--- Start ---

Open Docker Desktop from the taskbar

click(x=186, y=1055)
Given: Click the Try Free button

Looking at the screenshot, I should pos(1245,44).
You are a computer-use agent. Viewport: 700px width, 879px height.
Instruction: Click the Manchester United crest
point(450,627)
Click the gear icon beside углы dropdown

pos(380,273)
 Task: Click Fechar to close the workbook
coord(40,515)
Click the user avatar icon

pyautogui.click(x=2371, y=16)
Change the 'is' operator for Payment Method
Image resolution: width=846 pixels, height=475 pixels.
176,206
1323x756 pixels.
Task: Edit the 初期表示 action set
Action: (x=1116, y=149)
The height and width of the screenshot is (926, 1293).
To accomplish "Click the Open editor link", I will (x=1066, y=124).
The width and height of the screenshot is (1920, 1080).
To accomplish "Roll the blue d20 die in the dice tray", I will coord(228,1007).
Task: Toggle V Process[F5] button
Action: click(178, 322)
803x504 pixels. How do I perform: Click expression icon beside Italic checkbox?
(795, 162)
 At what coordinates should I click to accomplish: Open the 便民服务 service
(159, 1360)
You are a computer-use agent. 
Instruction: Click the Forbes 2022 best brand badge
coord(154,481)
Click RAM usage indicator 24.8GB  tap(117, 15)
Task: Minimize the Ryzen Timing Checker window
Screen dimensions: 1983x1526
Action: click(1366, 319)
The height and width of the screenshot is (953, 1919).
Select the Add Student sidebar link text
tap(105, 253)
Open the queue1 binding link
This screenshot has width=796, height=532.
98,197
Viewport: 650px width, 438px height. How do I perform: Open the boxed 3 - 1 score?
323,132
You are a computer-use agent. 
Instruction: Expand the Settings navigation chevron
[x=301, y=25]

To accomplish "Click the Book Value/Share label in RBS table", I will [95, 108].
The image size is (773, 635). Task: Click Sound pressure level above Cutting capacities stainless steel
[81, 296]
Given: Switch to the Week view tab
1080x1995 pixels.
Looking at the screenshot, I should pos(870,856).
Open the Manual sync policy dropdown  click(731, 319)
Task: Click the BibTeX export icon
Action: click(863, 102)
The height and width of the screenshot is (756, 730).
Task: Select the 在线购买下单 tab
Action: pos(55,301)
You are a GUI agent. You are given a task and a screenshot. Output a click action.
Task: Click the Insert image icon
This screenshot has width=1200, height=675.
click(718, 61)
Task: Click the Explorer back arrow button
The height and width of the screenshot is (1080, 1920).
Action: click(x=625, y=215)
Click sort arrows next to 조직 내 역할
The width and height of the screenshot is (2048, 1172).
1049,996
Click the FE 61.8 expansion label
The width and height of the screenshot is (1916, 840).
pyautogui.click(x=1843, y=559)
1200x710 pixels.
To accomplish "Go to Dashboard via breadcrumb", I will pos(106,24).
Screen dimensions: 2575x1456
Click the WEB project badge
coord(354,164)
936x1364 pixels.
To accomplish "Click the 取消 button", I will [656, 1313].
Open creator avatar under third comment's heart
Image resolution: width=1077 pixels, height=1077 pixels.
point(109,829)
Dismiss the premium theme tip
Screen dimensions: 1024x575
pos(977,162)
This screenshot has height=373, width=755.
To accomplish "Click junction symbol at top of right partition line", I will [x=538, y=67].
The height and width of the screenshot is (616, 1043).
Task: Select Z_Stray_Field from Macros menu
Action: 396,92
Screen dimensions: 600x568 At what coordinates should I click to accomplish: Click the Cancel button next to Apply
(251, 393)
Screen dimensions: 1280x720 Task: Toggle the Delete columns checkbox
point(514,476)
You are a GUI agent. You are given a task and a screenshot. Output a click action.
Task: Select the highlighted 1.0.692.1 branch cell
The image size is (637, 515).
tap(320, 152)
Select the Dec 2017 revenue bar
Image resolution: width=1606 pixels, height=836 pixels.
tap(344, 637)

--- End ---

Please render all the lines above as a Markdown table with the columns Row and Line. Number each row and leave out blank lines.

| Row | Line |
|---|---|
| 1 | Open Docker Desktop from the taskbar |
| 2 | click(x=186, y=1055) |
| 3 | Given: Click the Try Free button |
| 4 | Looking at the screenshot, I should pos(1245,44). |
| 5 | You are a computer-use agent. Viewport: 700px width, 879px height. |
| 6 | Instruction: Click the Manchester United crest |
| 7 | point(450,627) |
| 8 | Click the gear icon beside углы dropdown |
| 9 | pos(380,273) |
| 10 |  Task: Click Fechar to close the workbook |
| 11 | coord(40,515) |
| 12 | Click the user avatar icon |
| 13 | pyautogui.click(x=2371, y=16) |
| 14 | Change the 'is' operator for Payment Method |
| 15 | Image resolution: width=846 pixels, height=475 pixels. |
| 16 | 176,206 |
| 17 | 1323x756 pixels. |
| 18 | Task: Edit the 初期表示 action set |
| 19 | Action: (x=1116, y=149) |
| 20 | The height and width of the screenshot is (926, 1293). |
| 21 | To accomplish "Click the Open editor link", I will (x=1066, y=124). |
| 22 | The width and height of the screenshot is (1920, 1080). |
| 23 | To accomplish "Roll the blue d20 die in the dice tray", I will coord(228,1007). |
| 24 | Task: Toggle V Process[F5] button |
| 25 | Action: click(178, 322) |
| 26 | 803x504 pixels. How do I perform: Click expression icon beside Italic checkbox? |
| 27 | (795, 162) |
| 28 |  At what coordinates should I click to accomplish: Open the 便民服务 service |
| 29 | (159, 1360) |
| 30 | You are a computer-use agent.  |
| 31 | Instruction: Click the Forbes 2022 best brand badge |
| 32 | coord(154,481) |
| 33 | Click RAM usage indicator 24.8GB  tap(117, 15) |
| 34 | Task: Minimize the Ryzen Timing Checker window |
| 35 | Screen dimensions: 1983x1526 |
| 36 | Action: click(1366, 319) |
| 37 | The height and width of the screenshot is (953, 1919). |
| 38 | Select the Add Student sidebar link text |
| 39 | tap(105, 253) |
| 40 | Open the queue1 binding link |
| 41 | This screenshot has width=796, height=532. |
| 42 | 98,197 |
| 43 | Viewport: 650px width, 438px height. How do I perform: Open the boxed 3 - 1 score? |
| 44 | 323,132 |
| 45 | You are a computer-use agent.  |
| 46 | Instruction: Expand the Settings navigation chevron |
| 47 | [x=301, y=25] |
| 48 | To accomplish "Click the Book Value/Share label in RBS table", I will [95, 108]. |
| 49 | The image size is (773, 635). Task: Click Sound pressure level above Cutting capacities stainless steel |
| 50 | [81, 296] |
| 51 | Given: Switch to the Week view tab |
| 52 | 1080x1995 pixels. |
| 53 | Looking at the screenshot, I should pos(870,856). |
| 54 | Open the Manual sync policy dropdown  click(731, 319) |
| 55 | Task: Click the BibTeX export icon |
| 56 | Action: click(863, 102) |
| 57 | The height and width of the screenshot is (756, 730). |
| 58 | Task: Select the 在线购买下单 tab |
| 59 | Action: pos(55,301) |
| 60 | You are a GUI agent. You are given a task and a screenshot. Output a click action. |
| 61 | Task: Click the Insert image icon |
| 62 | This screenshot has width=1200, height=675. |
| 63 | click(718, 61) |
| 64 | Task: Click the Explorer back arrow button |
| 65 | The height and width of the screenshot is (1080, 1920). |
| 66 | Action: click(x=625, y=215) |
| 67 | Click sort arrows next to 조직 내 역할 |
| 68 | The width and height of the screenshot is (2048, 1172). |
| 69 | 1049,996 |
| 70 | Click the FE 61.8 expansion label |
| 71 | The width and height of the screenshot is (1916, 840). |
| 72 | pyautogui.click(x=1843, y=559) |
| 73 | 1200x710 pixels. |
| 74 | To accomplish "Go to Dashboard via breadcrumb", I will pos(106,24). |
| 75 | Screen dimensions: 2575x1456 |
| 76 | Click the WEB project badge |
| 77 | coord(354,164) |
| 78 | 936x1364 pixels. |
| 79 | To accomplish "Click the 取消 button", I will [656, 1313]. |
| 80 | Open creator avatar under third comment's heart |
| 81 | Image resolution: width=1077 pixels, height=1077 pixels. |
| 82 | point(109,829) |
| 83 | Dismiss the premium theme tip |
| 84 | Screen dimensions: 1024x575 |
| 85 | pos(977,162) |
| 86 | This screenshot has height=373, width=755. |
| 87 | To accomplish "Click junction symbol at top of right partition line", I will [x=538, y=67]. |
| 88 | The height and width of the screenshot is (616, 1043). |
| 89 | Task: Select Z_Stray_Field from Macros menu |
| 90 | Action: 396,92 |
| 91 | Screen dimensions: 600x568 At what coordinates should I click to accomplish: Click the Cancel button next to Apply |
| 92 | (251, 393) |
| 93 | Screen dimensions: 1280x720 Task: Toggle the Delete columns checkbox |
| 94 | point(514,476) |
| 95 | You are a GUI agent. You are given a task and a screenshot. Output a click action. |
| 96 | Task: Select the highlighted 1.0.692.1 branch cell |
| 97 | The image size is (637, 515). |
| 98 | tap(320, 152) |
| 99 | Select the Dec 2017 revenue bar |
| 100 | Image resolution: width=1606 pixels, height=836 pixels. |
| 101 | tap(344, 637) |